Data extracted from a collection:
++++++

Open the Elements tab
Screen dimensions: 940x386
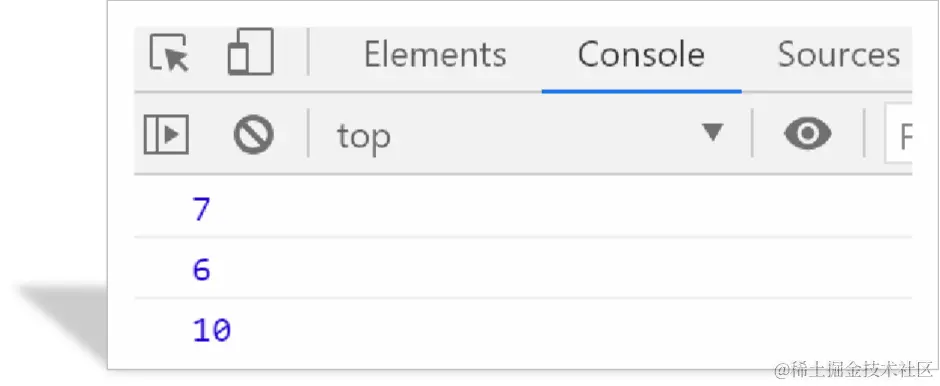(x=435, y=55)
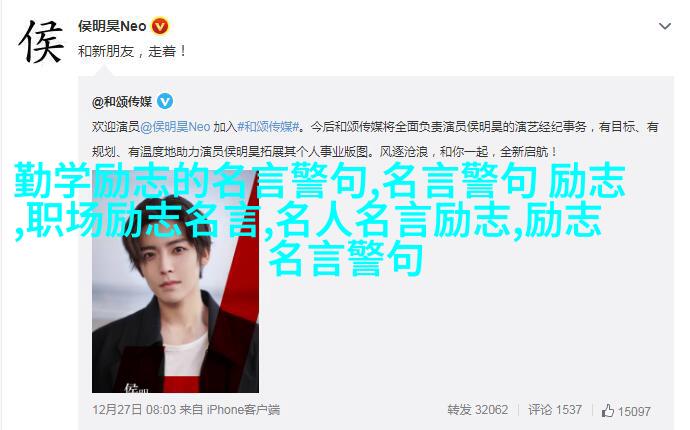Click the cyan 名人名言励志 overlay line
The width and height of the screenshot is (690, 430).
(x=392, y=220)
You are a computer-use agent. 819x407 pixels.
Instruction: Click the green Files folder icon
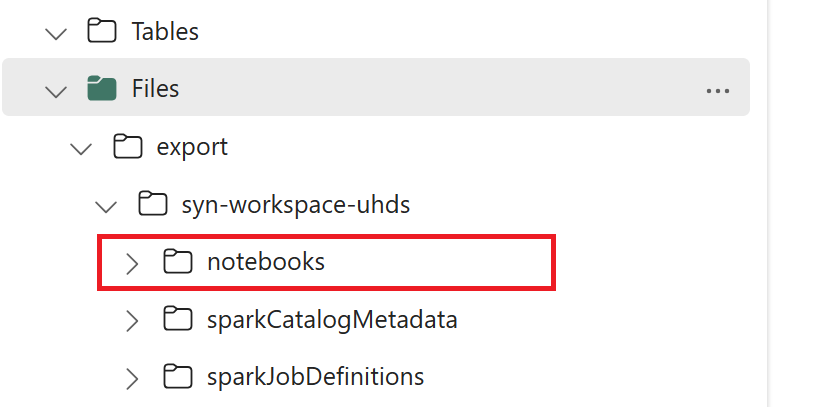coord(101,88)
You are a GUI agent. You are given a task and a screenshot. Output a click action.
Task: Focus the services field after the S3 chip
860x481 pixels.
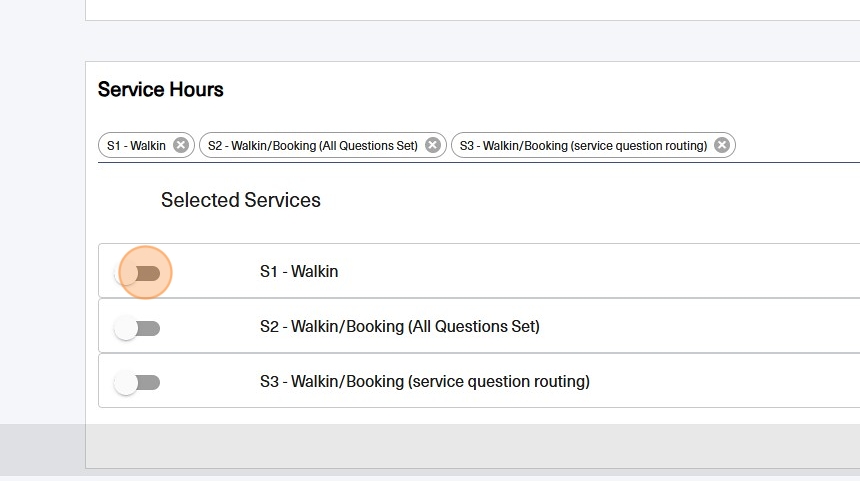coord(797,146)
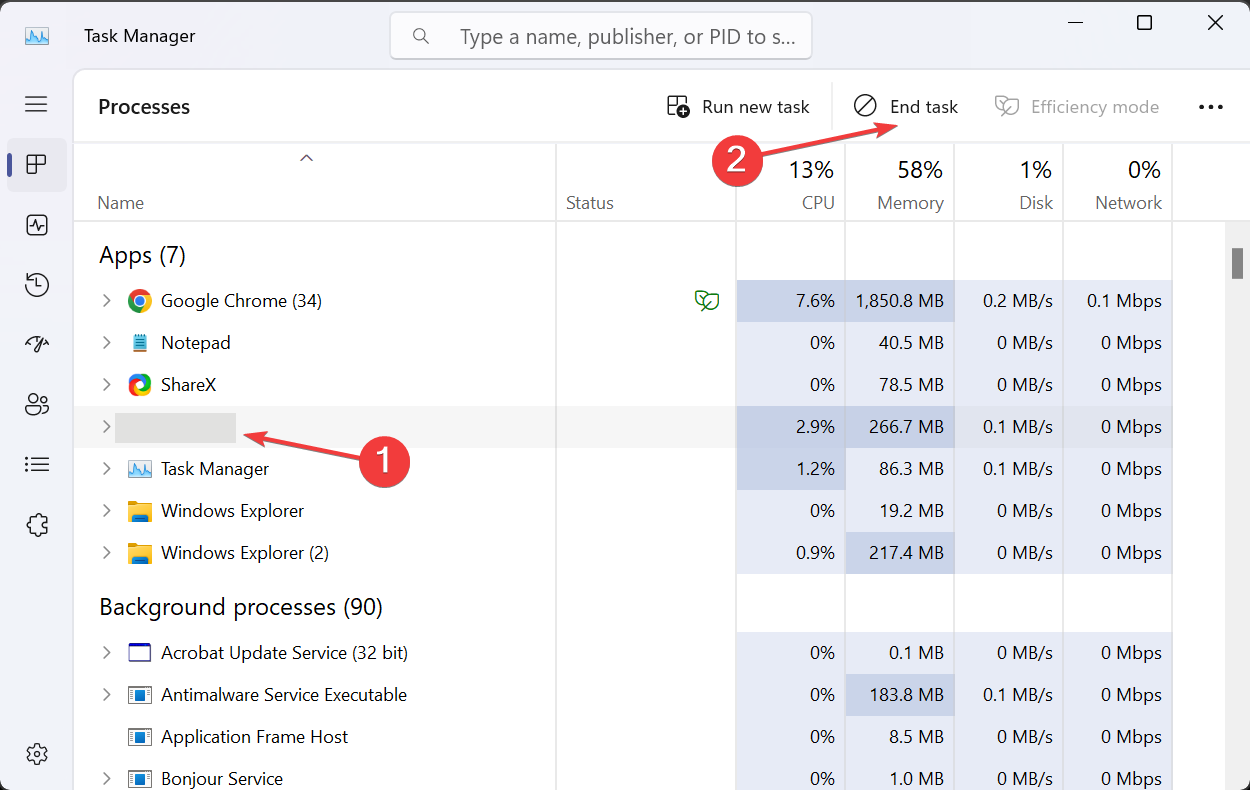Expand the Acrobat Update Service entry

point(107,652)
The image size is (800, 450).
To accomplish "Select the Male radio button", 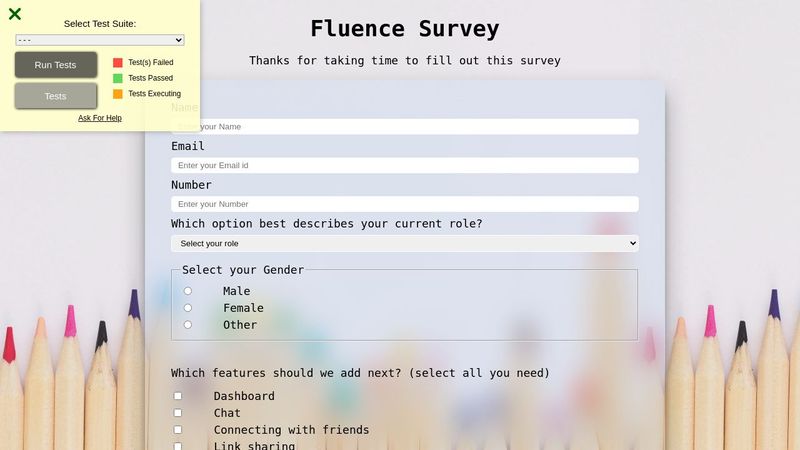I will point(188,291).
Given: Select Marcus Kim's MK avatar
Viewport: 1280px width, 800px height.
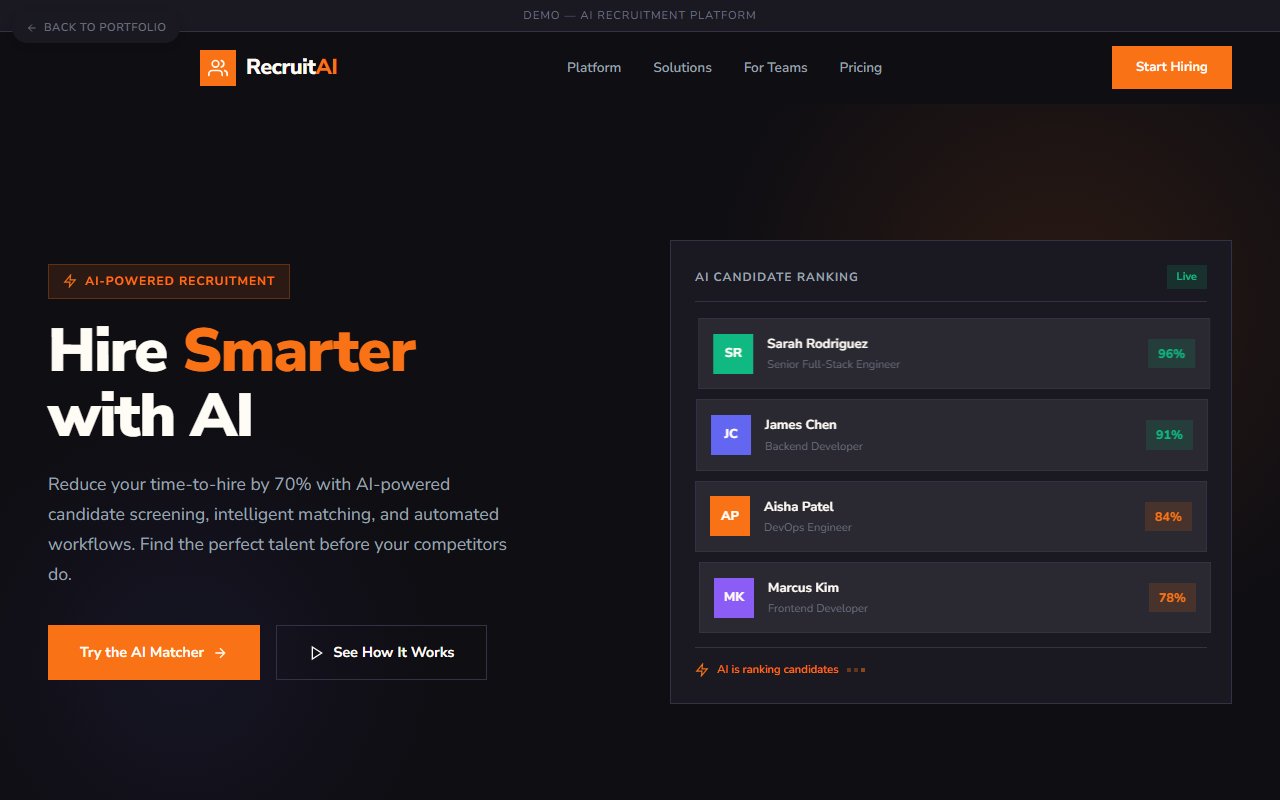Looking at the screenshot, I should 733,596.
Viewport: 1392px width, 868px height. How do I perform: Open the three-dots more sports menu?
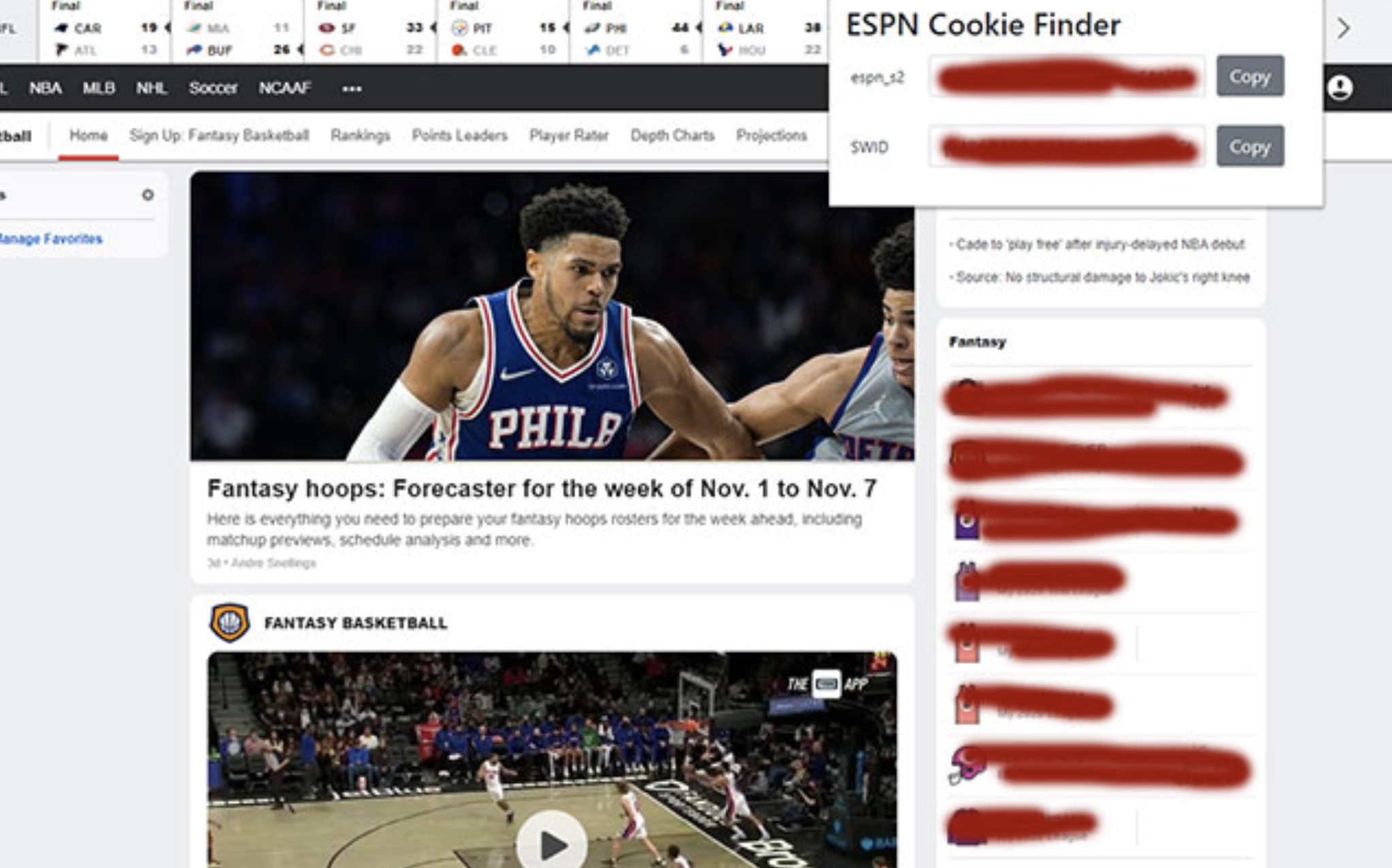coord(352,88)
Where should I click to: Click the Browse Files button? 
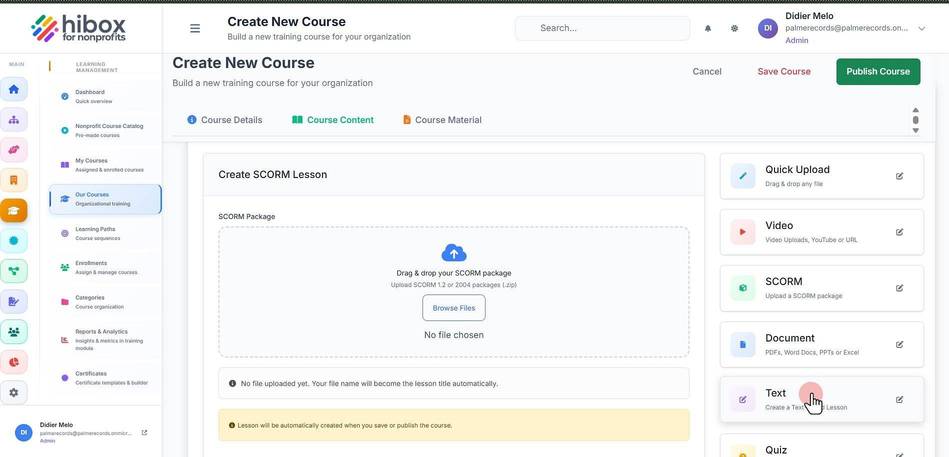pyautogui.click(x=454, y=308)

++++++

- What you should do: Among the lines above, which hold the word "agent"? Report each one.

- Exercise result:
You are a computer-use agent. 819x407 pixels.
You are a GUI agent. You are given a task and a screenshot. Output a click action.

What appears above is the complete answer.